Но вот тень птицы стала удаляться. И я отпустила зверёныша, ослабив локоть.
Он выскочил. Принялся, счастливо визжа, нарезать круги вокруг матери. А та кружила, следя за ним, пыталась его обнюхать, обследовать, не ранен ли. В конце третьего и четвёртого круга он неожиданно кинулся ко мне и лизнул мокрым языком в нос. Я засмеялась. Тихо, не похоже и на смех вовсе. Но это так перепугало байсу-мать, что она припала к земле и оскалилась, зарычав теперь на меня.
Щенок, упав на спину перед ней, принялся скулить, словно рассказывая ей что-то. Байса не двигалась с места. И вдруг встала. Подошла ко мне, обнюхала, расфыркавшись и расчихавшись, будто от меня смердило несносно, опять зарычала. Шерсть на её загривке вздыбилась. И, развернувшись, потрусила прочь. Байсёнок потянулся за ней. Его вихляющая походка отличалась от пружинистой походки взрослой байсы, он ещё несколько раз оглядывался, а я следила за ними, пока зрение позволяло видеть их. И закрыла глаза, когда они скрылись.
* * *
Ничто в подлунном мире не происходит просто так. Что-то зачем-то следует. Цепочки микроскопических событий, псевдослучайностей незаметно выстраиваются, перестраиваются и достраиваются... Событие, как клетка, в какой-то момент делится и создает ещё несколько событий, отращивает связи и цепляется вдруг за то, что, казалось бы, никаким боком не было связано с ним.
* * *
К вечеру байса вернулась. В зубах мелкой хищницы висела мышь. Байса положила мышь передо мной, и села, вытянув морду. Я видела её влажный нос, осторожно втягивающий мой запах. Зачем же ты вернулась? Проверить, не сдохла ли я окончательно? Так, нет же — ещё и мышь принесла.

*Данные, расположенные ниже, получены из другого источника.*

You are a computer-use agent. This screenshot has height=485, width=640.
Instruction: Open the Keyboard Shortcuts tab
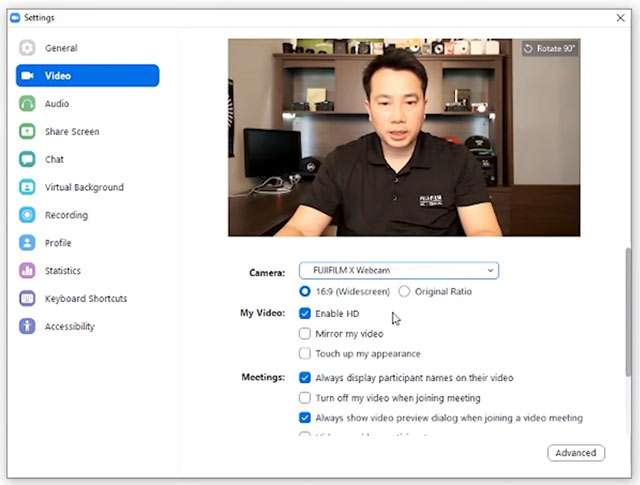(x=86, y=299)
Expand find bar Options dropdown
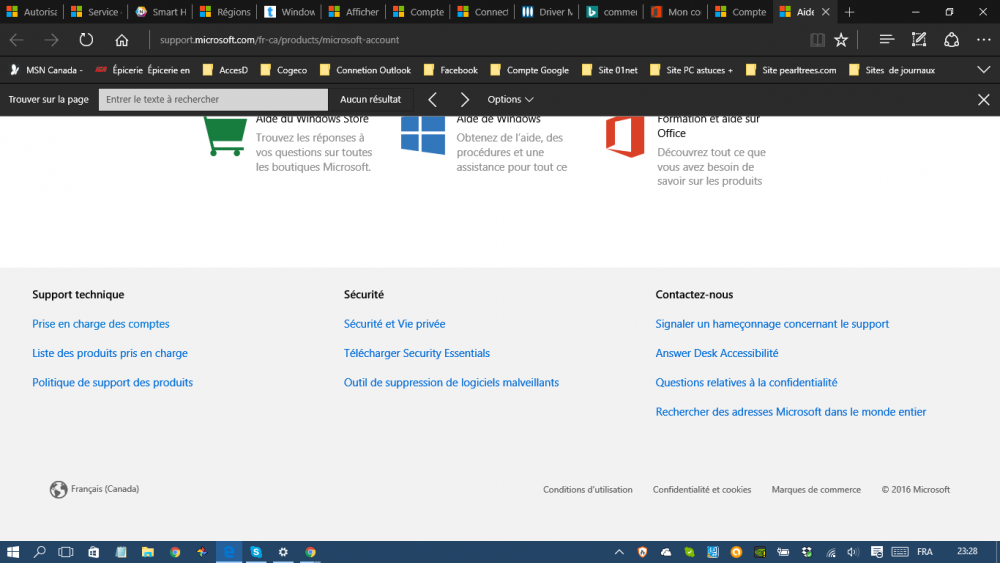Viewport: 1000px width, 563px height. tap(510, 100)
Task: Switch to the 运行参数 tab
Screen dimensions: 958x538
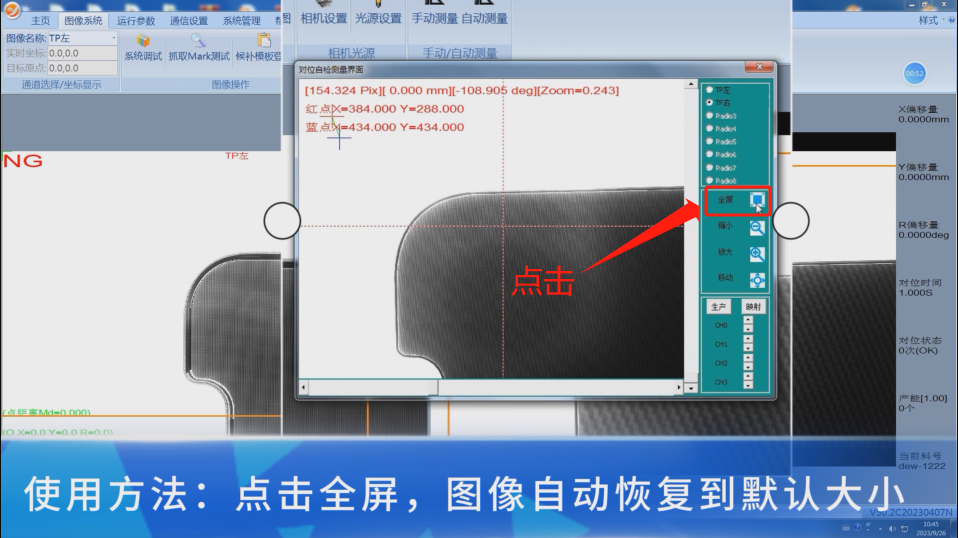Action: 135,20
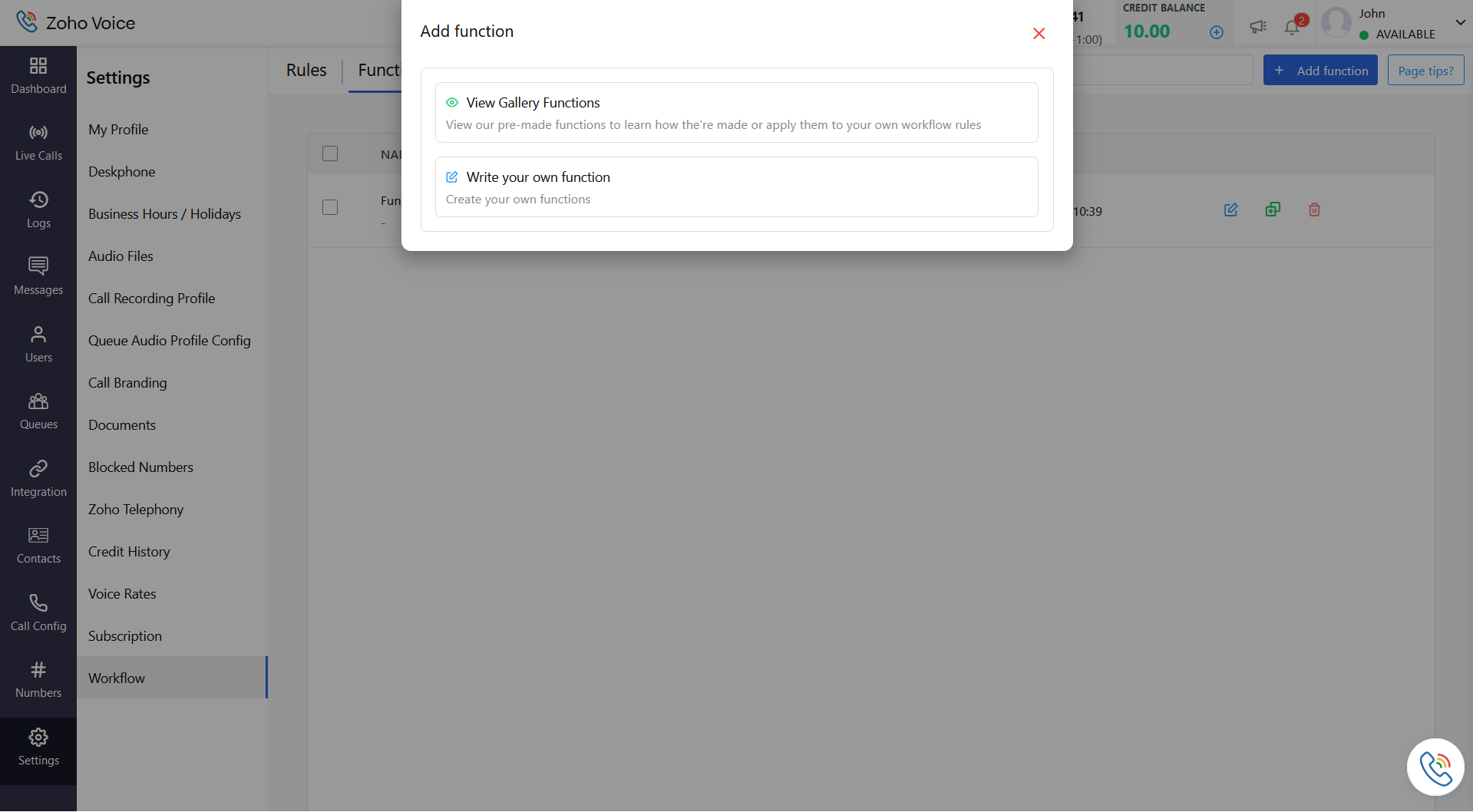Click the notification bell icon
This screenshot has height=812, width=1473.
click(x=1293, y=26)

А байса, вцепившись острыми зубами в серое, ещё дергавшееся, тельце, придавив лапой мышь, разорвала её в одно мгновение. Тёплая кровь брызнула мне в лицо. Я зажмурилась, но на мгновение. Эта хищница заставляла меня следить за ней, моё сознание удерживалось на плаву, цепляясь за этого зверька. Но последний фортель её мне не понравился, и я заставила себя отодвинуться. Байса же, положив разорванную тушку перед собой, не ела, она ждала.
— Чего ты... ждёшь? — просипела я пересохшей глоткой, в которой уже давно не было ни капли воды.
А та припала к земле и смотрела. Взяла кусок, перенесла его ближе ко мне и отошла. Теперь она стояла шагах в пяти.
— Ты хочешь, чтобы я это съела... что ли? — прошептала я, закрывая глаза.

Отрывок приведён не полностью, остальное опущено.